**Request**
Retype the entries below line for line, without changing a single character.

- - - - -

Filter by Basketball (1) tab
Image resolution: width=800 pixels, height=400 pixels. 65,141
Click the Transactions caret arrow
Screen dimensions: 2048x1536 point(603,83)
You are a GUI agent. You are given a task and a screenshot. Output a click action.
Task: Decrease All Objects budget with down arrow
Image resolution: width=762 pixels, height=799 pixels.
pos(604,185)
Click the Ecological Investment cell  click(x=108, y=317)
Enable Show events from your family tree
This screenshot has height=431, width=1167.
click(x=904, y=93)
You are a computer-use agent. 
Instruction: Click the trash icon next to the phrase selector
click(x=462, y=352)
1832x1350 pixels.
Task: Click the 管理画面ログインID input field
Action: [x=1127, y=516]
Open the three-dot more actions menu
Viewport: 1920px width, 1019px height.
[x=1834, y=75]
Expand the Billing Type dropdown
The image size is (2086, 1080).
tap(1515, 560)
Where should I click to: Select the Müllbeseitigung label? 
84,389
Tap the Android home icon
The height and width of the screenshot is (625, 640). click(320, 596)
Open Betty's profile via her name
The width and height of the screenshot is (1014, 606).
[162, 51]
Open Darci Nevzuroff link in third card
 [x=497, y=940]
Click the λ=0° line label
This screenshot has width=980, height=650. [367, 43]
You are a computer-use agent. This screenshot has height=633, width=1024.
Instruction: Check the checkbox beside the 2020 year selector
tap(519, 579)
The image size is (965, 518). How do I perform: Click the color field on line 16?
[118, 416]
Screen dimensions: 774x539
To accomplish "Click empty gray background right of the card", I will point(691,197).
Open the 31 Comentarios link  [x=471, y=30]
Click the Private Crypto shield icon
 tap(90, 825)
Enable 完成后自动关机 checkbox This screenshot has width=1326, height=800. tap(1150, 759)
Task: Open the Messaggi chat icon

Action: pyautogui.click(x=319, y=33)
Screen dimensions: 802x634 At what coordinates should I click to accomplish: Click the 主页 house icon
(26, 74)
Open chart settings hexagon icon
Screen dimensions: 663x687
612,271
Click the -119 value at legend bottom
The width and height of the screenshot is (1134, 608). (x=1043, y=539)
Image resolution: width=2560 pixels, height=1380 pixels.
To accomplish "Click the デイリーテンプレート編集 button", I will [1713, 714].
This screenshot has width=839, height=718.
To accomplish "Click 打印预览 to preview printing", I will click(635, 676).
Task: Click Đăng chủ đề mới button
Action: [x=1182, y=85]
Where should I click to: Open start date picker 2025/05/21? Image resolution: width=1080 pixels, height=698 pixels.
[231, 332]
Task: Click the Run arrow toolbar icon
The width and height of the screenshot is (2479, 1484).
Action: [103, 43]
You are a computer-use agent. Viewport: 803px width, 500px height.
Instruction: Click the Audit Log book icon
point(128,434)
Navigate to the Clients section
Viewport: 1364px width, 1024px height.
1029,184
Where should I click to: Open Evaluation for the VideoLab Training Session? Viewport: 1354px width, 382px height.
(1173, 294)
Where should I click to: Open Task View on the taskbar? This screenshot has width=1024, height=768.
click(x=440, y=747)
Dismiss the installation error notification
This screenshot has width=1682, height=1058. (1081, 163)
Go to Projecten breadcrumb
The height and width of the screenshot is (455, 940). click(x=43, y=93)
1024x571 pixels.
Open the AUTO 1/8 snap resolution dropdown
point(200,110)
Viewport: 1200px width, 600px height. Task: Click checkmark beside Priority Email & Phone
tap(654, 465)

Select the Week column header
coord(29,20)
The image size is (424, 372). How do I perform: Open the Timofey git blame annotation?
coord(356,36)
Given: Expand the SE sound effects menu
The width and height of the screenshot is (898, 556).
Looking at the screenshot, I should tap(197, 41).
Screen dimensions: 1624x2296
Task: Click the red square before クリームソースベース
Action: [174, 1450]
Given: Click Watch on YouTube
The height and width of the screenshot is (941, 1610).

- - - - -

**Answer in full**
Filter by Basketball (1) tab
Image resolution: width=800 pixels, height=400 pixels. 65,141
Click the Transactions caret arrow
Screen dimensions: 2048x1536 point(603,83)
You are a GUI agent. You are given a task and a screenshot. Output a click action.
Task: Decrease All Objects budget with down arrow
Image resolution: width=762 pixels, height=799 pixels.
pos(604,185)
Click the Ecological Investment cell  click(x=108, y=317)
Enable Show events from your family tree
This screenshot has height=431, width=1167.
click(x=904, y=93)
You are a computer-use agent. 
Instruction: Click the trash icon next to the phrase selector
click(x=462, y=352)
1832x1350 pixels.
Task: Click the 管理画面ログインID input field
Action: [x=1127, y=516]
Open the three-dot more actions menu
Viewport: 1920px width, 1019px height.
[x=1834, y=75]
Expand the Billing Type dropdown
The image size is (2086, 1080).
tap(1515, 560)
Where should I click to: Select the Müllbeseitigung label? 
84,389
Tap the Android home icon
The height and width of the screenshot is (625, 640). click(320, 596)
Open Betty's profile via her name
The width and height of the screenshot is (1014, 606).
[162, 51]
Open Darci Nevzuroff link in third card
 [x=497, y=940]
Click the λ=0° line label
This screenshot has width=980, height=650. [367, 43]
You are a computer-use agent. This screenshot has height=633, width=1024.
Instruction: Check the checkbox beside the 2020 year selector
tap(519, 579)
The image size is (965, 518). How do I perform: Click the color field on line 16?
[118, 416]
Screen dimensions: 774x539
To accomplish "Click empty gray background right of the card", I will point(691,197).
Open the 31 Comentarios link  [x=471, y=30]
Click the Private Crypto shield icon
 tap(90, 825)
Enable 完成后自动关机 checkbox This screenshot has width=1326, height=800. tap(1150, 759)
Task: Open the Messaggi chat icon

Action: pyautogui.click(x=319, y=33)
Screen dimensions: 802x634 At what coordinates should I click to accomplish: Click the 主页 house icon
(26, 74)
Open chart settings hexagon icon
Screen dimensions: 663x687
612,271
Click the -119 value at legend bottom
The width and height of the screenshot is (1134, 608). (x=1043, y=539)
Image resolution: width=2560 pixels, height=1380 pixels.
To accomplish "Click the デイリーテンプレート編集 button", I will [1713, 714].
This screenshot has width=839, height=718.
To accomplish "Click 打印预览 to preview printing", I will click(635, 676).
Task: Click Đăng chủ đề mới button
Action: [x=1182, y=85]
Where should I click to: Open start date picker 2025/05/21? Image resolution: width=1080 pixels, height=698 pixels.
[231, 332]
Task: Click the Run arrow toolbar icon
The width and height of the screenshot is (2479, 1484).
Action: [103, 43]
You are a computer-use agent. Viewport: 803px width, 500px height.
Instruction: Click the Audit Log book icon
point(128,434)
Navigate to the Clients section
Viewport: 1364px width, 1024px height.
1029,184
Where should I click to: Open Evaluation for the VideoLab Training Session? Viewport: 1354px width, 382px height.
(1173, 294)
Where should I click to: Open Task View on the taskbar? This screenshot has width=1024, height=768.
click(x=440, y=747)
Dismiss the installation error notification
This screenshot has width=1682, height=1058. (1081, 163)
Go to Projecten breadcrumb
The height and width of the screenshot is (455, 940). click(x=43, y=93)
1024x571 pixels.
Open the AUTO 1/8 snap resolution dropdown
point(200,110)
Viewport: 1200px width, 600px height. Task: Click checkmark beside Priority Email & Phone
tap(654, 465)

Select the Week column header
coord(29,20)
The image size is (424, 372). How do I perform: Open the Timofey git blame annotation?
coord(356,36)
Given: Expand the SE sound effects menu
The width and height of the screenshot is (898, 556).
Looking at the screenshot, I should tap(197, 41).
Screen dimensions: 1624x2296
Task: Click the red square before クリームソースベース
Action: [174, 1450]
Given: Click Watch on YouTube
The height and width of the screenshot is (941, 1610).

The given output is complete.